Witness the other side of the coin of free markets. While they create wealth and provide incentives for creativity and business sense, they also create some artifical and nonsensical rules. Time-to-market is one of those. We've seen it in the warez scene 15 years ago, when 0-day cracks were magically more valued even though the usual communication channels (disks copied on the school yard) were too slow to make an actual difference between a 0-day and a +3-day. And due to availability and timezones, it wasn't much of an indicator for skill, either (not to mention that a good portion of the 0-day cracks sucked and needed to be fixed with a later release).
Forward to 2005. Movie release dates have been crucial for a few years already, even though for all practical purposes it makes no difference. Now book release dates enter the picture. Again, no difference except for the marketing pressure that the free market has created, where immediacy is somehow a value, even where it has no actual usefulness.

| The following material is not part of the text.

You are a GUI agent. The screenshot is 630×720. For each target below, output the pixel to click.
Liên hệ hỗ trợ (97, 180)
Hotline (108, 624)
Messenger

So why does it matter? Because the market says it does. No other reason at all. If the king doesn't like red then you don't dress in red. If the market says (via marketing people, its inofficial spokespersons) that it's important, then you obey and the ridiculousness of it all will not become aparent until the king has fallen and our children all wonder why their ancestors didn't see that he wasn't really a god.
Assorted stuff I do sometimes: Lemuria.org
Leaked copies of a book doesn't make a difference in book sales. Of those 15 copies, what odds do you have of someone actually reading the whole thing (remember the thing is mainly targeted at young readers and likely multiple readers per copy) in those 4 days? It's not anything like the movie analogy you gave because a movie is a fixed amount of time and seeing it early does make a difference. You see a movie and invest a whole 2-3 hours and you're done. Four days early would be a huge difference for the theaters that get stiffed. If you start selling books a couple days early, you run out a couple days early and people go elsewhere. It happens all the time: Item A goes on sale at store B and sells out. People start saying "They have it over at store C" rinse, lather, repeat. I say sell it when you get it, pay more for faster shipping, get bigger profits if you can manage to keep the thing on your shelves. Power to the smart people, not just to the ones playing in the artificially level playing field.
Heroscape, it's like legos combined with anachronistic wargames.
The Slashdot summary, with its delightful spelling innovations, asserts that the books were sold from a Real Canadian Superstore, which is a giant Loblaws with Wal*Martian asperations.
If that's true, then the person stocking the bookshelves had probably just finished stocking the cookies and crackers aisle: a mistake is plausible.
Mind the Gap
Despite the tremendous lockdown effots, these books got into the wild. To quote one of the people in Jurassic Park: "Life found a way."
- First they ignore you, then they laugh at you, then ???, then profit.